§ **ASSIGNMENT**: Output the entries below unchanged, except for the pictures.

§ **DATA UNDER STUDY**:
-.-.-

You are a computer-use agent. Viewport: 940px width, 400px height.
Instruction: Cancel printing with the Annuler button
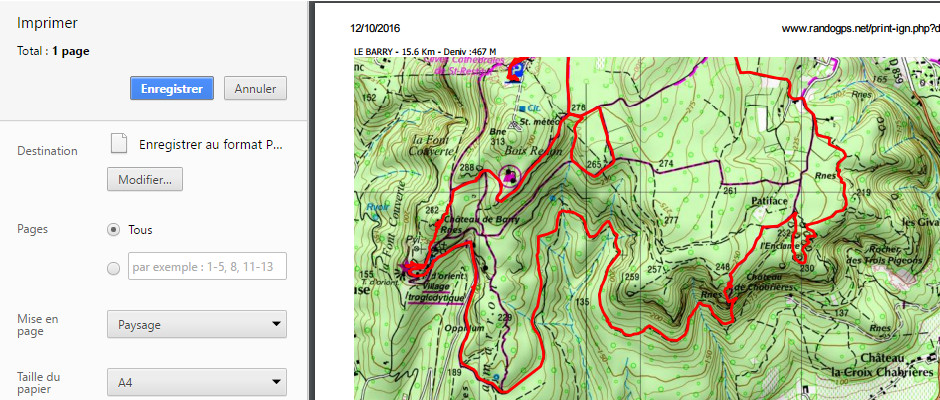coord(255,88)
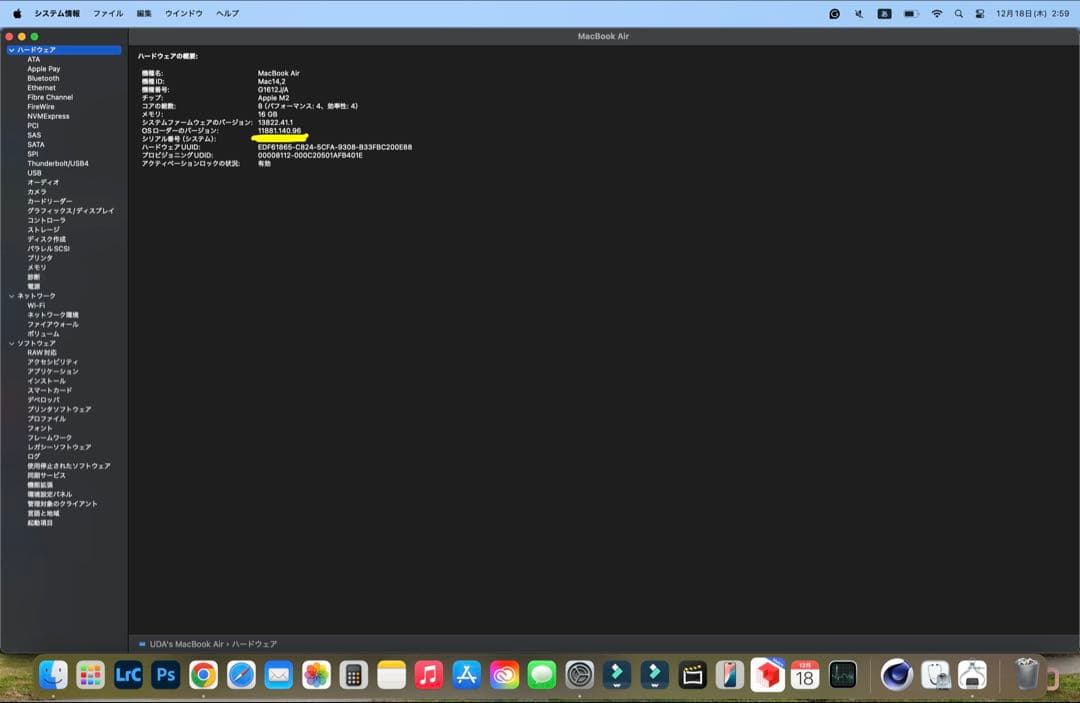Open the ファイル menu
This screenshot has width=1080, height=703.
(108, 14)
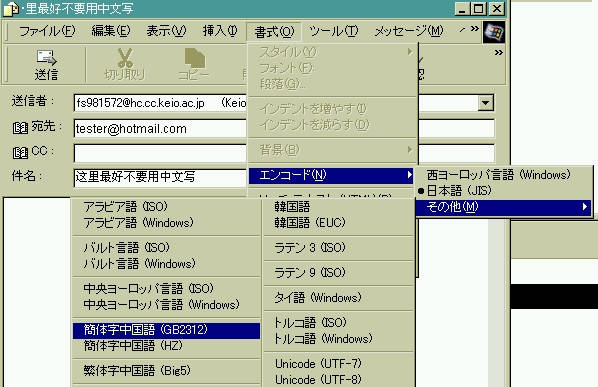The width and height of the screenshot is (598, 387).
Task: Open the sender (送信者) dropdown arrow
Action: coord(485,103)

-.-.-

§ **ANSWER TO THIS PROBLEM**:
You are a computer-use agent. Viewport: 940px width, 400px height.
Instruction: Cancel printing with the Annuler button
coord(255,88)
Open the ファイル menu
This screenshot has width=1080, height=703.
(108, 14)
The width and height of the screenshot is (598, 387).
Task: Open the sender (送信者) dropdown arrow
Action: coord(485,103)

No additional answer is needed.